Christopher Zook, founder and chief investment officer of CAZ Investments, shared his enthusiasm about the changing SEC regulations for investors while also highlighting his firm’s success in the space, in comments shared exclusively with InvestmentNews.

CAZ Investments, one of the top 120 allocators to private equity globally, announced today that its Strategic Opportunities Fund - created on March 1, 2024 - has now surpassed $250 million in assets. "We are very pleased to say that we delivered 18% net returns to our investors in our first 13 months," Zook told InvestmentNews.

While Zook expressed pride in the fund's performance during its inaugural year, his greater enthusiasm was for the SEC’s regulatory changes, which he believes have opened the door for retail investors to access private equity.

"A couple of weeks ago, the SEC announced they will no longer require investors to be accredited in order to invest," Zook said. The changes, noted by SEC Chairman Paul Atkins during the Practicing Law Institute's conference this past May, effectively eliminate the accredited investor standard that had been in place for the past 23 years. Previously, registered closed-end funds that invested 15% or more in private investment funds were required to enforce a minimum investment of $25,000 and ensure investors met the accredited standard - defined by the SEC as having a net worth over $1 million and an income over $200,000 individually or $300,000 with a spouse.

"The opportunity now is investors can literally own some of the most iconic assets in the world, and they don't have to meet the accredited investor status," Zook said. "They've never been able to do that before." The SEC's direction represents a shift by the regulator towards a more principles-based regulatory approach

CAZ Investments, a Houston-based alternative investment firm with over $9 billion AUM, focuses on thematic opportunities, such as ownership stakes in professional sports teams

Zook, who partnered with Tony Robbins a year ago to publish the book "The Holy Grail of Investing," said one of the core drivers for his investing philosophy is the idea of a fair playing field. "One of the things Tony Robbins and I really emphasized in the book is that it's not fair for someone to be really smart and well positioned to invest their capital, but not be allowed to because of a rule that is very antiquated." With the SEC's changes, the CAZ Strategic Opportunities Fund is well positioned to capitalize. 

"What we're able to do as a firm is what really investors want to do, which is to find assets that don't correlate," Zook said, a difficult challenge because "much of the investment world today correlates at a very high level.

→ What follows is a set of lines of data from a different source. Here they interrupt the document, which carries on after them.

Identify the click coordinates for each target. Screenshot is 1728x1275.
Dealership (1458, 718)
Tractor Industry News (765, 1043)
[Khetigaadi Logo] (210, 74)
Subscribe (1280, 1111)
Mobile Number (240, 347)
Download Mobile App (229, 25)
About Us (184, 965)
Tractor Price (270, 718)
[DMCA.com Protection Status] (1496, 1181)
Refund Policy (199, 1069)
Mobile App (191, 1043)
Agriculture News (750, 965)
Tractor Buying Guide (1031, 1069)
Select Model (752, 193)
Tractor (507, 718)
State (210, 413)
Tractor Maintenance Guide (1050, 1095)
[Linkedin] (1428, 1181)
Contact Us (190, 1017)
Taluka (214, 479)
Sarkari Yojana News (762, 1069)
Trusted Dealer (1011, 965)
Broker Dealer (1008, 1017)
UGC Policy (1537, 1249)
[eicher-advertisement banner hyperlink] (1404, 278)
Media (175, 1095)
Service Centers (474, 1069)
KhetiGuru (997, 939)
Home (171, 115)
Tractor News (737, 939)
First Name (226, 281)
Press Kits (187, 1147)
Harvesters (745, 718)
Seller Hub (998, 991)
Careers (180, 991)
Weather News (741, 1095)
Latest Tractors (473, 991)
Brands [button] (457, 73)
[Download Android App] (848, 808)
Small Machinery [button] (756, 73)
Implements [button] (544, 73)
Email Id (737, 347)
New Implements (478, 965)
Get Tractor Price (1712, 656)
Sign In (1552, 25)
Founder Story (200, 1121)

People don't have a lot of options of where to get something that's truly diversified, something that will protect them when the markets get out of sync." 

Zook noted that the changes will also benefit investment advisors who have been constrained by past regulatory standards. "One of the frustrations of financial planners is that their clients want this kind of opportunity, but they haven’t been able to invest before. Now, investors can truly access the most world-class private assets."